#### Task inputs:
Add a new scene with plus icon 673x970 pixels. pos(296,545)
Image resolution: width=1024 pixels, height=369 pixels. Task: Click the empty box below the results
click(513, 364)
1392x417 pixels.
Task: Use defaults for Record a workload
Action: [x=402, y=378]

#### Work order:
A faithful, word-for-word transcript of the material above is the required answer.

#### Response for this exercise:
Add a new scene with plus icon 673x970 pixels. pos(296,545)
Image resolution: width=1024 pixels, height=369 pixels. Task: Click the empty box below the results
click(513, 364)
1392x417 pixels.
Task: Use defaults for Record a workload
Action: [x=402, y=378]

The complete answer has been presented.